### TRECHO DO DOCUMENTO
►

Fiz essa análise em 2011 para a Nostalzine Club e decidi tirá-la da gaveta. Ou seja, trabalhei melhor o texto, adicionei novos conceitos adquiridos, novas ideologias defendidas e citações a obras mais recentes. Ah, sim, aproveitei pra testar um novo layout estético.
Fragile Dreams não é um daqueles jogos onde explosões ocorrem de cinco em cinco minutos, não tem sangue jorrando na tela até sair da televisão ou qualquer estímulo equiparável a uma injeção de adrenalina diretamente na corrente sanguínea. Se ainda espera um jogo como um Final Fantasy, que pode até carregar uma carga emocional densa, mas ao fim ainda nos deparamos com uma sensação de dever cumprido num universo onde praticamente tudo se resolve, pode tirar o cavalinho da chuva. Fragile Dreams extrai a nata do drama existencialista humano em seu enredo, o que o torna uma das experiências mais incomuns e ousadas do Nintendo Wii.

◄

### TAREFAS A REALIZAR
A – Em que ano foi feita originalmente a análise de Fragile Dreams e para qual publicação?
B – Dê continuidade à análise de Fragile Dreams a partir da última frase apresentada.

### DADOS FORNECIDOS

►

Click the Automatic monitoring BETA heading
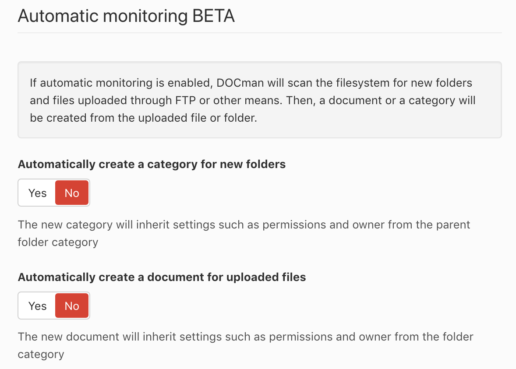The width and height of the screenshot is (516, 369). [126, 16]
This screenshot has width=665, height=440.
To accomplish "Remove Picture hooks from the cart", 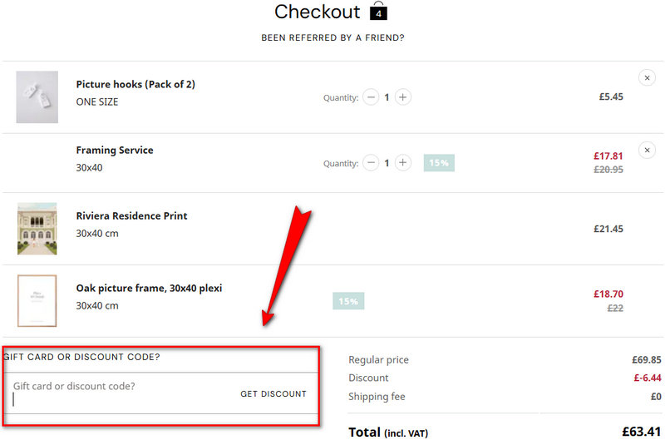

◄

### RESPOSTAS POR TAREFA
A – Em 2011, para a Nostalzine Club.

B –
Apesar de lembrar vagamente um Survival Horror com uma pitada daquele terror paranormal japonês característico, o jogo trabalha um enfoque no drama e na melancolia dos sentimentos humanos, bem como uma filosofia existencialista num tipo de RPG Hack’n’Slash. Pode soar estranho, mas é necessário lembrar que esse é um estilo de gameplay que não está necessariamente atrelado à gêneros mais aventurescos. Não que Fragile Dreams não seja, de certa forma, uma aventura, contudo.
O jogo conta a história de um garoto de 15 anos chamado Seto, um dos últimos seres vivos num mundo pós-apocalíptico totalmente destruído. Passou a sua vida inteira ao lado de um idoso (o qual apelidou de avô) dentro de um observatório, até que esse senhor morre e deixa um bilhete que orientava Seto a seguir em direção a uma Torre Vermelha (que nós, do mundo comum, conhecemos como a Torre de Tóquio). Em seu caminho, encontra uma menina de cabelo prateado, cantando à luz da lua, quando, pela primeira vez, Seto compreende que são suas decisões que devem definir o rumo de sua vida e, por isso, decide que precisa conhecer aquela garota, que havia fugido ao notar sua presença.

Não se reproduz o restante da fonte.